Cerpen Anak-Anak Ramadhan: Gara-Gara Capung

Mentari bersinar begitu terik. Kami bersandar di bawah pohon mangga di tengah lapangan kampung. Tempat favorit kami. Teduhnya pohon mangga yang rimbun membuat suasana panas tidak begitu terasa.

Hari ini lelah sudah kami bertualang. Kami adalah trio Yayan, Bobi dan aku yang kemana -mana selalu bersama. Di mana ada Yayan pasti di situ ada aku dan Bobi.

Bermain bertiga membuat  hari-hari selalu mengasyikkan. Meski kami tahu, orang-orang kampung menganggap salah satu di antara kami, yaitu Yayan,  nakal dan sulit diatur.

Barangkali karena Yayan hanya tinggal berdua dengan ibunya. Bapak Yayan sudah lama meninggal. Ibu Yayan, Bu Surti adalah seorang penjahit. Sehari-hari beliau selalu sibuk dan akhirnya Yayan menyibukkan diri sendiri dengan main tiada henti.

Karena  tak kenal waktu itulah orang kampung memberinya sebutan anak nakal. ‘Kloyongan‘ saja kata para orang tua kami. Saat habis ashar, di mana kami semua harus mengaji, Yayan tetap bermain hingga menjelang Maghrib baru pulang. Entah kemana saja anak itu.

Karena itu sedapat mungkin orang tua selalu mencegah kami bermain dengan Yayan.
Kloyongan saja, tidak tahu waktu , nanti!” begitu selalu kata ibuk mengingatkan aku ketika Yayan tampak menungguku di depan rumah.

Ah, ibuk tidak tahu asyiknya sih… Yayan selalu bisa membuat sesuatu yang biasa jadi istimewa, begitu bisik hatiku.

Ya, membuat sesuatu yang biasa menjadi luar biasa adalah keahlian Yayan.

Pernah kami bermain di sungai mencari ikan kecil-kecil. Kami menamakannya ikan cemplu. Dengan berbekal plastik,  berjam- jam kami bermain di sungai dan bergurau hingga menjelang Ashar.

Tidak puas hanya menempatkannya di plastik, Yayan pulang mengambil ember dan kembali ke sungai. Jadilah kami hari itu berlomba mencari ikan cemplu dan memasukkannya ke dalam ember.

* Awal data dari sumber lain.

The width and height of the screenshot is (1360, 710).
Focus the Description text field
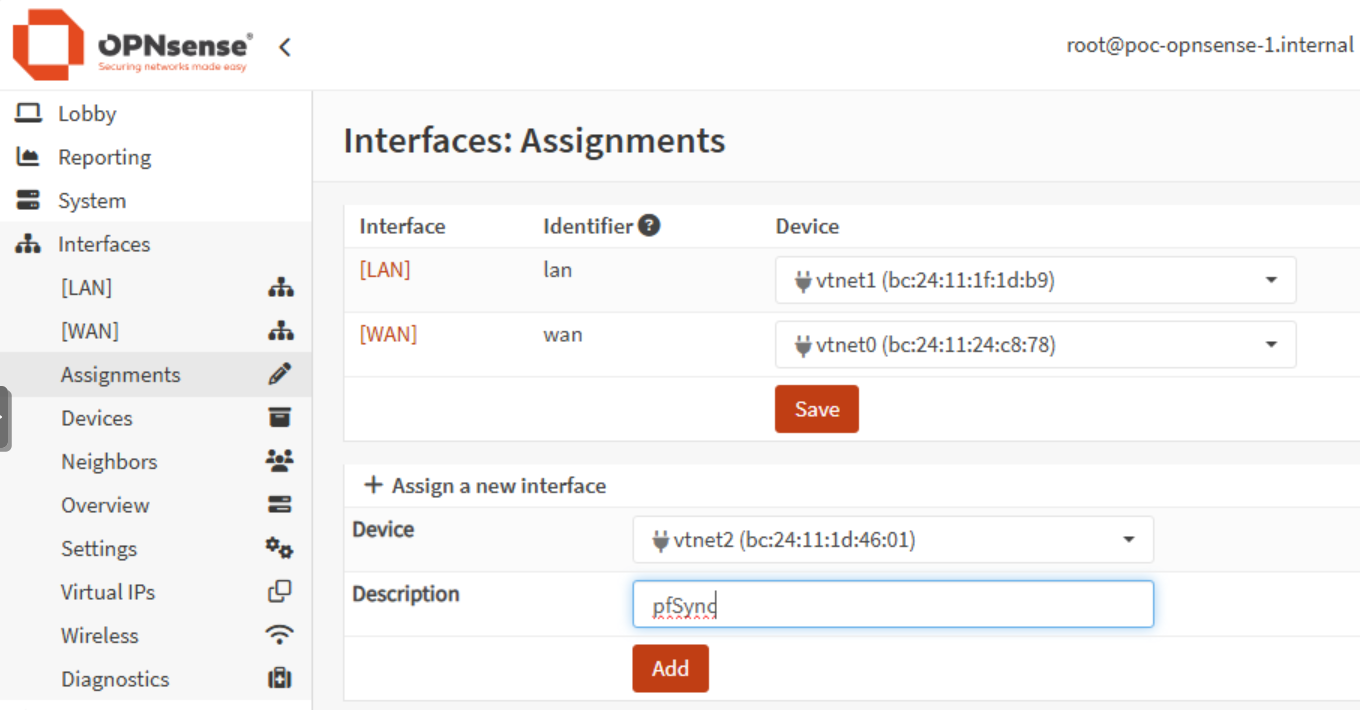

Kami baru berhenti bermain tatkala salah satu dari kami, Anto, kesurupan. Tiba-tiba saja Anto bicara tak tentu arah sambil bertingkah liar. Kami bahkan ditantang berkelahi satu- satu, hingga kami begitu takut dibuatnya.

Segera kami dibantu orang kampung untuk menenangkan Anto. Menurut Mbah Paijo, ‘orang pintar’ di kampung kami, ternyata Anto  ‘kemasukan’, gara- gara kami bergurau dan tertawa- tawa terlalu keras di sungai hari itu.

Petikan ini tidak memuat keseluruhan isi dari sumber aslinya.